Labour councillors in Blyth have praised residents for their efforts in opposing the introduction of seafront parking charges, which have now been dropped.
There was also frustration at what they saw as an attempt by the Tories to take credit for stopping the charges being introduced, when they believe that it was their efforts to rally the community which won the day.
To help fund a £10million investment in parking improvements across Northumberland, the county council proposed introducing or increasing charges in a number of car parks.
As part of this, it was suggested that while the first hour would be free, up to three hours’ parking would cost £1.50 and all day would be £3 in three of Blyth’s coastal car parks – Beachway, Mermaid and the Ranch.
The proposal did not go down well in the town, with thousands of people signing a petition against the introduction of charges.
But, as reported last week, it was revealed last Tuesday (January 15) that Northumberland County Council’s leadership had decided not to push ahead with the proposals in Blyth or several other locations, including Cresswell.
The following night, at the Ashington and Blyth Local Area Council meeting in the town’s civic centre, several people in attendance, including a town councillor and a representative of Blyth Battery, praised their Labour and Lib Dem county councillors for their efforts.
After the meeting, Coun Eileen Cartie, who was one of the first to raise concerns about the proposals publicly, said: “I was thrilled to find out that the car-parking charges due to be introduced at the Blyth beach car parks have been scrapped.
“Residents of the area and local Labour councillors worked hard to share the people of Blyth’s views on the proposals to the current Tory-led council. With petitions being signed by thousands of locals, it seems they have finally found, albeit it a roundabout, way of listening.
“I believe introducing car-parking charges to an area like the beach would not only have hurt less fortunate families, but also the businesses and volunteers that work in the area too. Why should the locals have to pay to visit a natural and cherished amenity of Blyth which has been free for decades?
“It’s unfortunate the Tory council decided they didn’t want to cooperate with Labour councillors’ concerns initially and, given this was in the best interest of all of Blyth, it would have been more swift and helpful for Tory councillors of the area to have reached out to locals and other councillors of the town from the onset of the proposals.
“This is, however, a win for Blyth and the surrounding areas. I will, with the help of the residents, continue to fight and improve the area to the best of my abilities.
“For the last few years as a relatively new councillor for the Wensleydale ward, we have brought many improvements already and hope to continue doing so for the foreseeable future and I would like to thank the residents again, for supporting me and opposing the parking charges.”

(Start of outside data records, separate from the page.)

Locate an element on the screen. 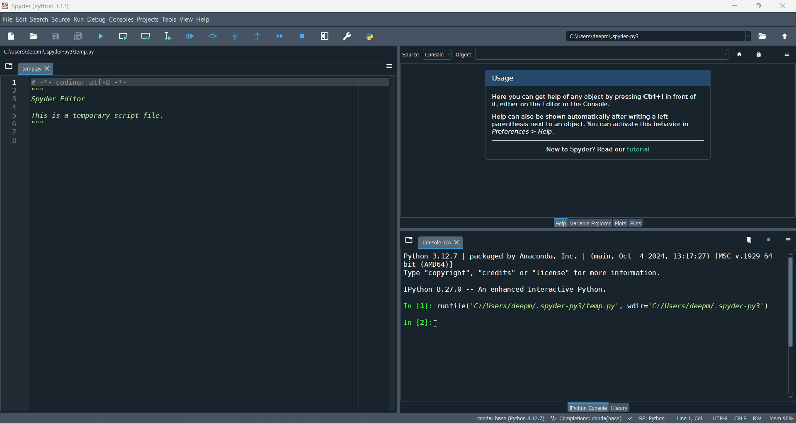  numbers is located at coordinates (15, 111).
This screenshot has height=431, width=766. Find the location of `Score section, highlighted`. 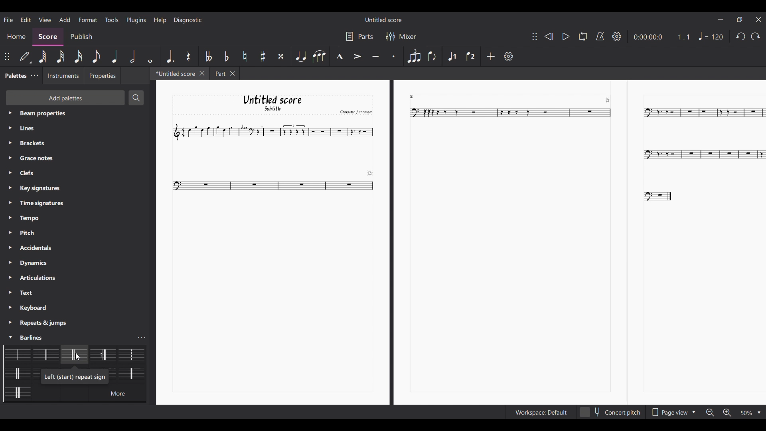

Score section, highlighted is located at coordinates (48, 37).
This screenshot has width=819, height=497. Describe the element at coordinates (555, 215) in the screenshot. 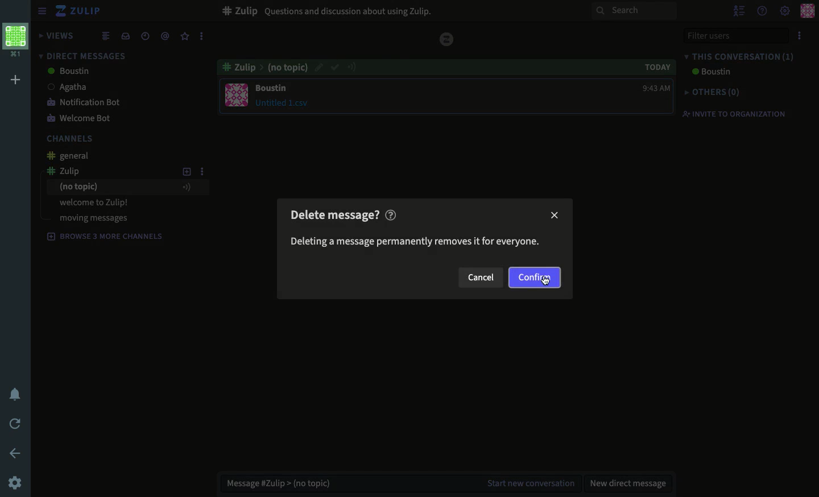

I see `close` at that location.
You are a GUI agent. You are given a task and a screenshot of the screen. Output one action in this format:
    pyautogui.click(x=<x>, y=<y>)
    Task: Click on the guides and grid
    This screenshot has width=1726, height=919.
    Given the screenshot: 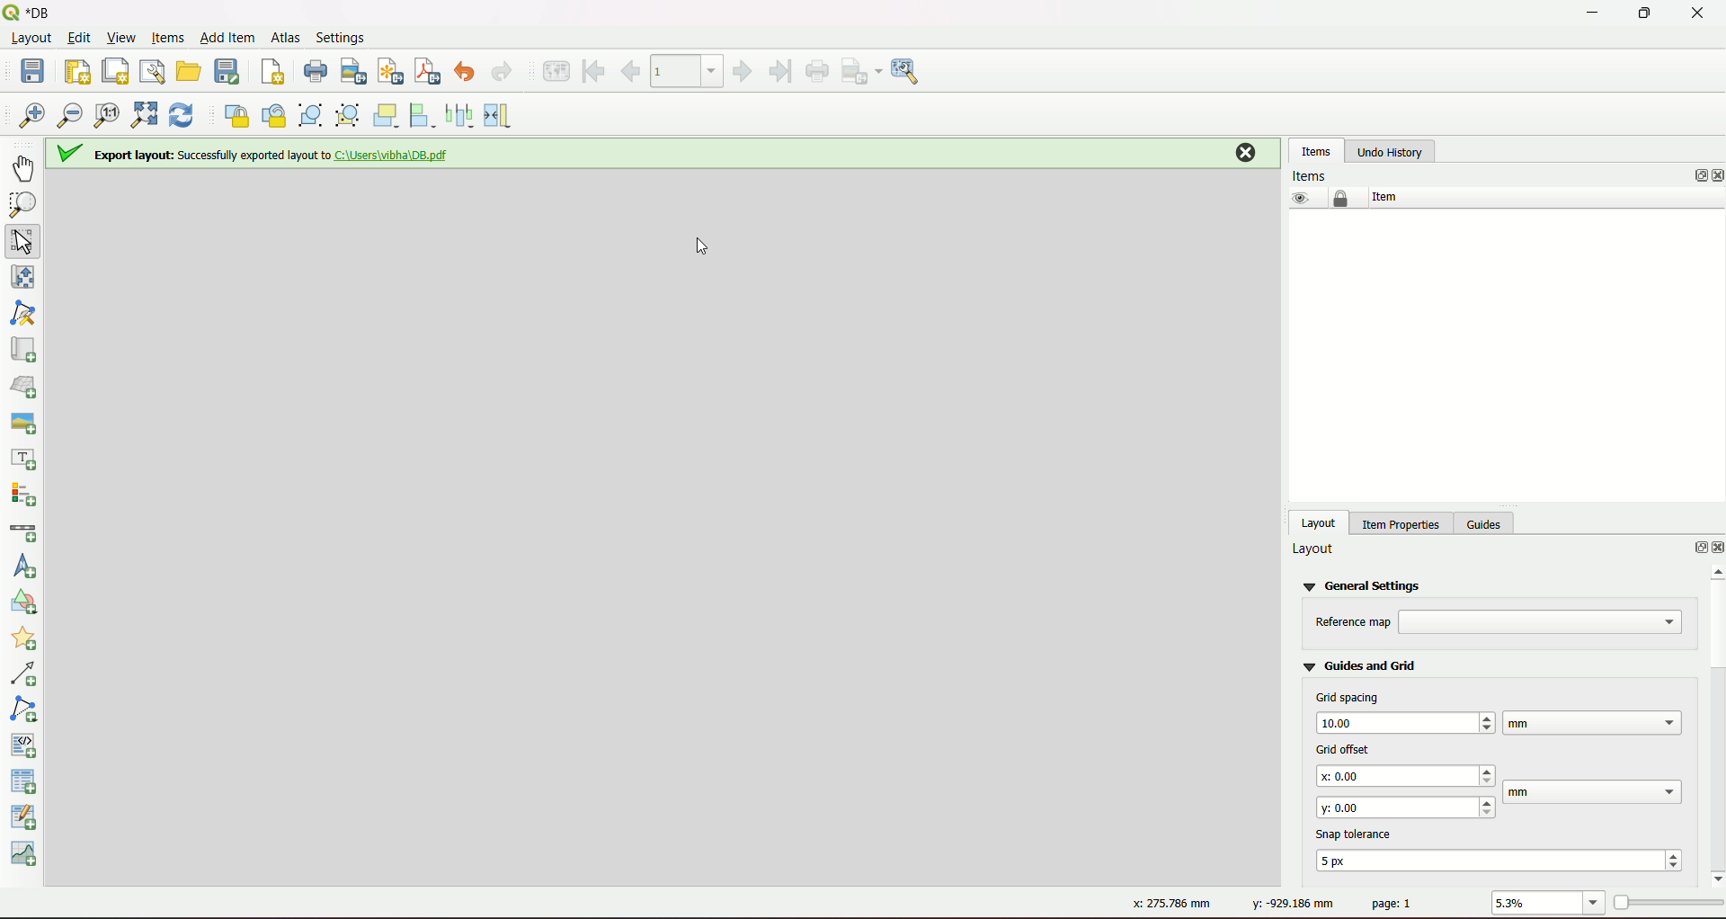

Last week, Coun Glen Sanderson, Northumberland County Council’s cabinet member for local services, said: “I said all the way through that this was a genuine consultation.
“Introducing charges (in Blyth) is not the correct thing to do at the moment so I’m happy to withdraw the proposals. I would like to feel that this is a council that listens.”
He also claimed that some of the most helpful and constructive input came from Coun Daniel Carr, the Conservative who represents the South Beach ward on Blyth Town Council, adding: “I listened to people who haven’t used the consultation to speak in a party-political way, but to express genuine concerns.”